GEOMETRIC MODELING OF PROPELLERS AND VALIDATION OF AERODYNAMIC COEFFICIENTS VIA BEMT

Resumo

Advances on aeronautical sector demand research in all areas involved in the project. This
includes the aerodynamic analysis of propellers, since these are used to generate the necessary thrust to
move the airplane, absorbing to the best possible way the supplied power. Among the analytical theories,
those of Theodorsen [1] and Adkins and Liebeck [2] are notable. These theories are denominated blade

element momentum theory (BEMT). The interest in these study in the UFJF was encouraged by the Aero-
design Team (Microraptor), which participates annually in the SAE BRASIL AeroDesign competitions.

In these competitions, the team develop an aircraft, from initial design to construction and testing. In this
context, the present work proposes the study of a propeller chosen by the team for the 2019 season.

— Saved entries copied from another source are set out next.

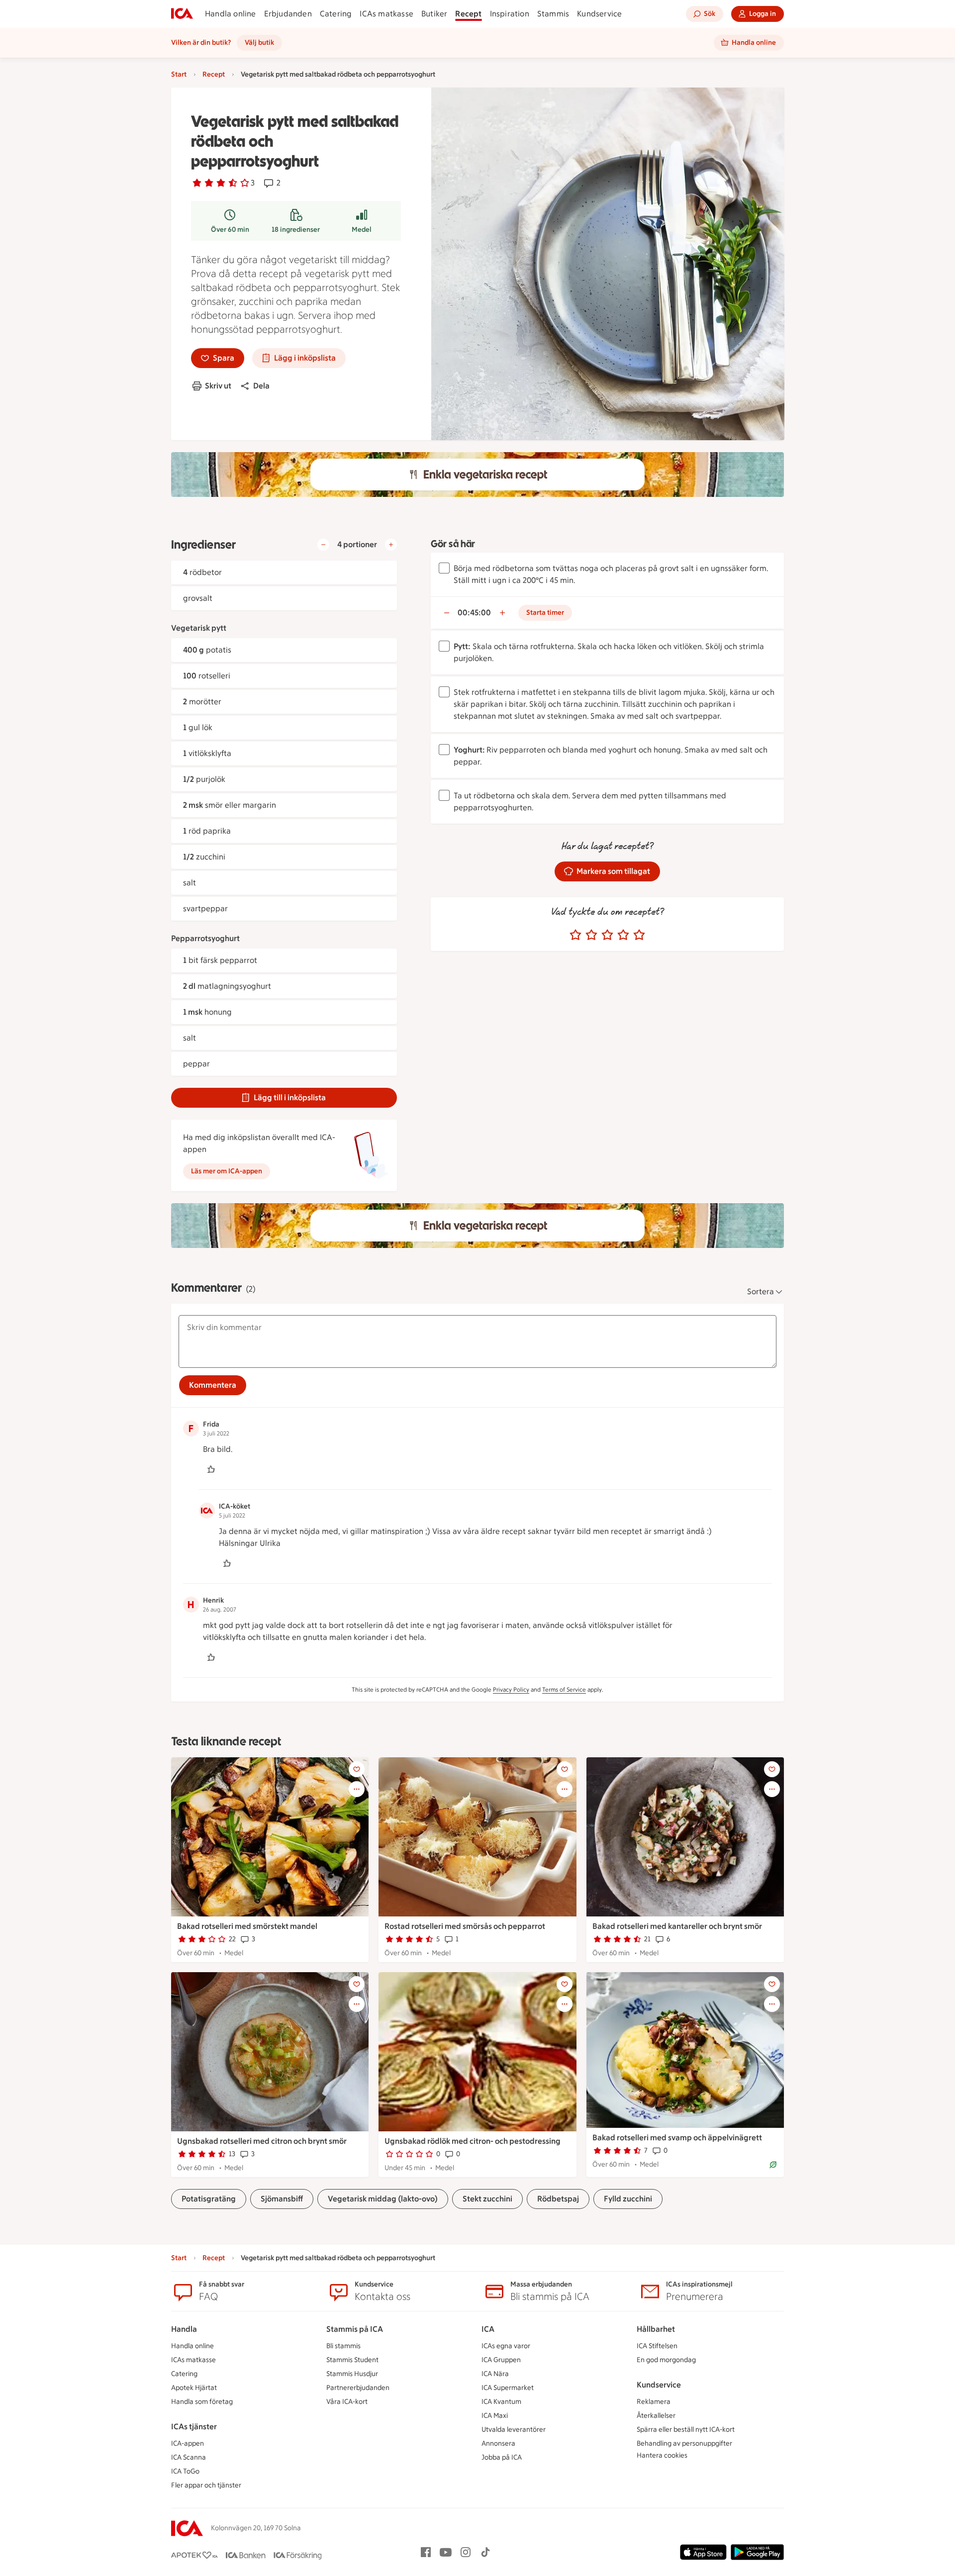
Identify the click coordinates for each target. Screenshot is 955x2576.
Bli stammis (343, 2346)
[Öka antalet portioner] (391, 545)
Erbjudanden (288, 13)
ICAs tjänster (194, 2426)
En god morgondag (666, 2360)
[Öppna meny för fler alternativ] (357, 1789)
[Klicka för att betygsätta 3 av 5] (607, 935)
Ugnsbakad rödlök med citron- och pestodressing (472, 2141)
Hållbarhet (656, 2329)
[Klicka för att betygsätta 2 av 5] (591, 935)
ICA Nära (495, 2374)
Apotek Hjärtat (194, 2388)
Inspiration (509, 13)
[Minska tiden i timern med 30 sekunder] (447, 613)
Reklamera (653, 2401)
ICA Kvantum (501, 2401)
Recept (468, 13)
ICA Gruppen (501, 2360)
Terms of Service (564, 1689)
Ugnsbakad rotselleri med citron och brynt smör (262, 2141)
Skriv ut (218, 385)
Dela (261, 385)
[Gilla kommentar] (211, 1469)
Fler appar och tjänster (206, 2485)
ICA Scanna (188, 2457)
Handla (184, 2329)
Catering (336, 13)
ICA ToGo (185, 2471)
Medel (362, 229)
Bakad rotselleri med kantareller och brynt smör (677, 1926)
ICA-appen (187, 2443)
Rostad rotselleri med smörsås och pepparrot (464, 1926)
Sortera (760, 1291)
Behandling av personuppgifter (684, 2443)
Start (179, 74)
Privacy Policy (511, 1689)
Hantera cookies (662, 2455)
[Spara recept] (357, 1769)
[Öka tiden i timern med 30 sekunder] (502, 613)
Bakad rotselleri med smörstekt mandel (247, 1926)
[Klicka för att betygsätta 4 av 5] (623, 935)
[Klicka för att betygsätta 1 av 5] (575, 935)
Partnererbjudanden (357, 2388)
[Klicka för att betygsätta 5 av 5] (639, 935)
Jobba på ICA (501, 2457)
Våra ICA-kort (347, 2401)
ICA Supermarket (507, 2388)
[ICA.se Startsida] (182, 14)
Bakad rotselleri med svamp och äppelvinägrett (677, 2137)
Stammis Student (352, 2360)
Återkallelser (656, 2415)
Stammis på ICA (354, 2329)
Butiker (434, 13)
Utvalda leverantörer (513, 2429)
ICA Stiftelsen (657, 2346)
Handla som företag (202, 2401)
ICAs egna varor (505, 2346)
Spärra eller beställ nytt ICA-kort (686, 2429)
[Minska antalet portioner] (323, 545)
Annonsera (498, 2443)
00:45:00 (474, 612)
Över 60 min (230, 229)
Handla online (230, 13)
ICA (487, 2329)
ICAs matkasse (386, 13)
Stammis (553, 13)
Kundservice (599, 13)
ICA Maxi (494, 2415)
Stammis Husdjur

The
study consists of the geometric modeling of this propeller and subsequent calculation of the aerodynamic
parameters through BEMT model. The necessary data was provided by the manufacturer, and also via
a 3D scanner. The aerodynamic coefficients of the profiles were obtained using the XFOIL program,
developed by Drela [3]. Subsequently, for the calculations of thrust, power and efficiency coefficients,
the QPROP Program, also developed by Drela [4], was used and applies the BEMT methodology. It is

possible to obtain satisfactory values of the traction generated by the propeller, validating both the geo-
metric and the analysis methodology with wind tunnel results. After validation, the power and propeller

efficiency curves were generated, certifying their use for the flight envelope.